___ Data for this task

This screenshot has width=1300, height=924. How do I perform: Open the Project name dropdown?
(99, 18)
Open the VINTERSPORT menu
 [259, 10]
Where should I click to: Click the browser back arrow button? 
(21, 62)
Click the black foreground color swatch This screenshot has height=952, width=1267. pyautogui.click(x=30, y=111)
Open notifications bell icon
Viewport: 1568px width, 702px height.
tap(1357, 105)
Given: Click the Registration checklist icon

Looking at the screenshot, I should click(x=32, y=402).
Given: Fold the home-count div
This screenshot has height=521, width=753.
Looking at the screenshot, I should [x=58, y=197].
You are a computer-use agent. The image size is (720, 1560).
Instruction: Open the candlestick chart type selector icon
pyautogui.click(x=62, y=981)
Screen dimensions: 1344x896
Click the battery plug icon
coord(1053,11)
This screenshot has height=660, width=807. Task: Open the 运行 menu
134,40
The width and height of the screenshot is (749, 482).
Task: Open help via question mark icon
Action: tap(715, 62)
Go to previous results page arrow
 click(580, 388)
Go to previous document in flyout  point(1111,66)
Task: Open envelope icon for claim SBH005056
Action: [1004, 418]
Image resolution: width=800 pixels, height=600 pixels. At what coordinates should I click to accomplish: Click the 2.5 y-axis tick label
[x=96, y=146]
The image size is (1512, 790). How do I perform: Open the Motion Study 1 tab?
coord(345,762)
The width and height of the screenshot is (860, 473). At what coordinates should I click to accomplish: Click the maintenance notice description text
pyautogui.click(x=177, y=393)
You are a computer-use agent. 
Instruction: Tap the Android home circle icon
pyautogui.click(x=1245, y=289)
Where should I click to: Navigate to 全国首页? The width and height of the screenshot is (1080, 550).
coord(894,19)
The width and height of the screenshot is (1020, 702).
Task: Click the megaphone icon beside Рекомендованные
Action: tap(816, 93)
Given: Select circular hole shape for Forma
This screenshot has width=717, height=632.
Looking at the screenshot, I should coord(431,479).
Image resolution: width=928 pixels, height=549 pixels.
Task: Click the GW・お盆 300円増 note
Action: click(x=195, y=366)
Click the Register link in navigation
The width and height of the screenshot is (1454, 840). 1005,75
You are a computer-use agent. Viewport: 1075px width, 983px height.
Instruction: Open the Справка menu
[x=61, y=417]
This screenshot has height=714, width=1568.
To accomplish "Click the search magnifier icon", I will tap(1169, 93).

______

*What is expected*
Copy out the material above word for word, line by line, in the same order.

*Solution for this task*
This screenshot has width=1300, height=924. How do I perform: Open the Project name dropdown?
(99, 18)
Open the VINTERSPORT menu
 [259, 10]
Where should I click to: Click the browser back arrow button? 
(21, 62)
Click the black foreground color swatch This screenshot has height=952, width=1267. pyautogui.click(x=30, y=111)
Open notifications bell icon
Viewport: 1568px width, 702px height.
tap(1357, 105)
Given: Click the Registration checklist icon

Looking at the screenshot, I should click(x=32, y=402).
Given: Fold the home-count div
This screenshot has height=521, width=753.
Looking at the screenshot, I should [x=58, y=197].
You are a computer-use agent. The image size is (720, 1560).
Instruction: Open the candlestick chart type selector icon
pyautogui.click(x=62, y=981)
Screen dimensions: 1344x896
Click the battery plug icon
coord(1053,11)
This screenshot has height=660, width=807. Task: Open the 运行 menu
134,40
The width and height of the screenshot is (749, 482).
Task: Open help via question mark icon
Action: tap(715, 62)
Go to previous results page arrow
 click(580, 388)
Go to previous document in flyout  point(1111,66)
Task: Open envelope icon for claim SBH005056
Action: [1004, 418]
Image resolution: width=800 pixels, height=600 pixels. At what coordinates should I click to accomplish: Click the 2.5 y-axis tick label
[x=96, y=146]
The image size is (1512, 790). How do I perform: Open the Motion Study 1 tab?
coord(345,762)
The width and height of the screenshot is (860, 473). At what coordinates should I click to accomplish: Click the maintenance notice description text
pyautogui.click(x=177, y=393)
You are a computer-use agent. 
Instruction: Tap the Android home circle icon
pyautogui.click(x=1245, y=289)
Where should I click to: Navigate to 全国首页? The width and height of the screenshot is (1080, 550).
coord(894,19)
The width and height of the screenshot is (1020, 702).
Task: Click the megaphone icon beside Рекомендованные
Action: tap(816, 93)
Given: Select circular hole shape for Forma
This screenshot has width=717, height=632.
Looking at the screenshot, I should coord(431,479).
Image resolution: width=928 pixels, height=549 pixels.
Task: Click the GW・お盆 300円増 note
Action: click(x=195, y=366)
Click the Register link in navigation
The width and height of the screenshot is (1454, 840). 1005,75
You are a computer-use agent. Viewport: 1075px width, 983px height.
Instruction: Open the Справка menu
[x=61, y=417]
This screenshot has height=714, width=1568.
To accomplish "Click the search magnifier icon", I will tap(1169, 93).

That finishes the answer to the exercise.